No tiene valor cultural.
No tiene valor turístico.
No tiene valor social.
No explica la ciudad, no la mejora y no la representa. Es un palo de cristal plantado frente al mar, levantado para señalar el cielo y no para servir al suelo que pisa la gente.
Se construyó para celebrar la llegada del año 2000, esa época en la que las ciudades querían parecer modernas aunque no supieran muy bien qué significaba eso. A Coruña optó por un gesto grandilocuente, vertical y vacío. Un monumento pensado para la foto, para la inauguración, para el discurso solemne… y para el olvido inmediato.
Veinticinco años después nadie va al Millennium porque sí. No hay rutas culturales que lo expliquen, no hay visitantes que lo busquen, no hay escolares que aprendan nada allí. No genera curiosidad ni relato. No suma identidad. Está ahí, como están las cosas que no molestan lo suficiente como para ser retiradas.

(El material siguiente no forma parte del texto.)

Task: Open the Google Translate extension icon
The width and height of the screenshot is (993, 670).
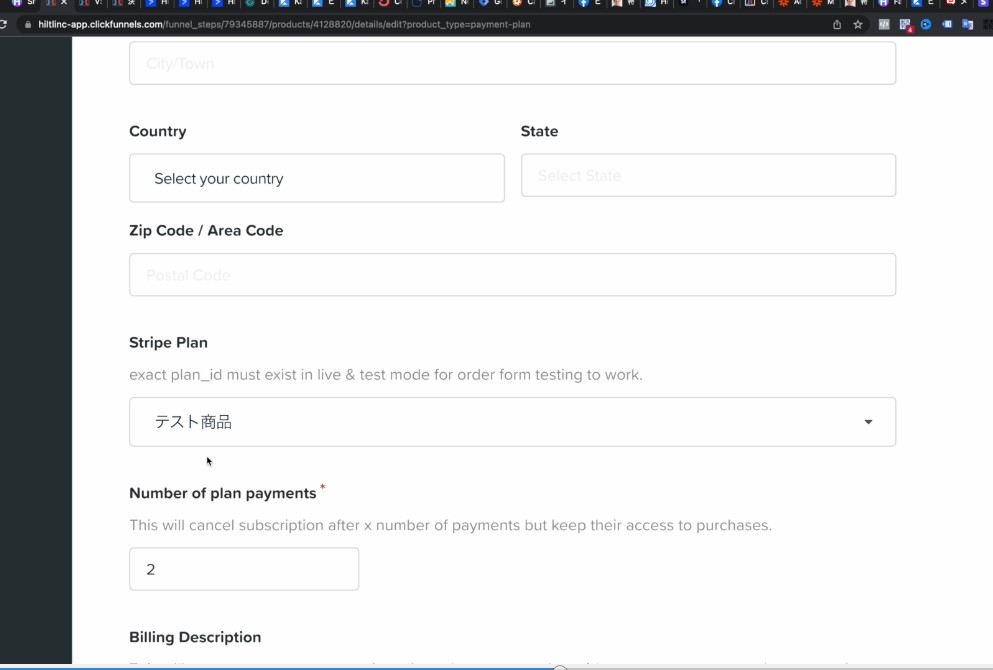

Los bajos del propio Millennium son la prueba definitiva del fracaso. Espacios cerrados, inutilizados, abandonados. Un lugar que podría haber sido mil cosas y no fue ninguna. La ciudad pasó de largo, como pasa siempre cuando algo no nace con un propósito claro. El abandono no fue un accidente: fue el destino lógico de algo que nunca tuvo función.
Se ilumina por la noche, eso sí. Porque aquí confundimos utilidad con luces. Creemos que si algo brilla ya tiene sentido. Como si la estética pudiera tapar el vacío. Como si encender un monumento fuera lo mismo que darle vida.
El palo de cristal no cuenta ninguna historia relevante. No habla del mar, ni de la memoria, ni de la gente. Frente a él está la Torre de Hércules, que lleva siglos explicando quiénes somos sin necesidad de justificar nada. El Millennium, en cambio, explica solo una cosa: el ego de una época que necesitaba dejar huella aunque no tuviera nada que decir.
Es una obra faraónica en pequeño. Un gesto de poder sin contenido. Un “mírame” urbano que envejeció mal porque nació del capricho y no del uso. No creó barrio, no generó actividad, no construyó futuro. Solo ocupa espacio.
Hoy el Millennium es un punto de referencia para quedar, no para vivir. “Nos vemos allí”, y nada más. No hay experiencia, no hay motivo para quedarse. No hay nada que defender salvo el dinero ya gastado y el miedo a reconocer que fue un error.
Veinticinco años después, el palo de cristal sigue en pie. No porque sea necesario. No porque sea querido. Sino porque esta ciudad tiene problemas para admitir que a veces se equivoca.
El Millennium no es un símbolo de modernidad. Es el recordatorio permanente de una época en la que se construía primero y se pensaba después. O ni siquiera eso.
Un monumento al vacío.
Un brindis congelado en el año 2000.
Un palo de cristal mirando al mar, sin saber muy bien por qué.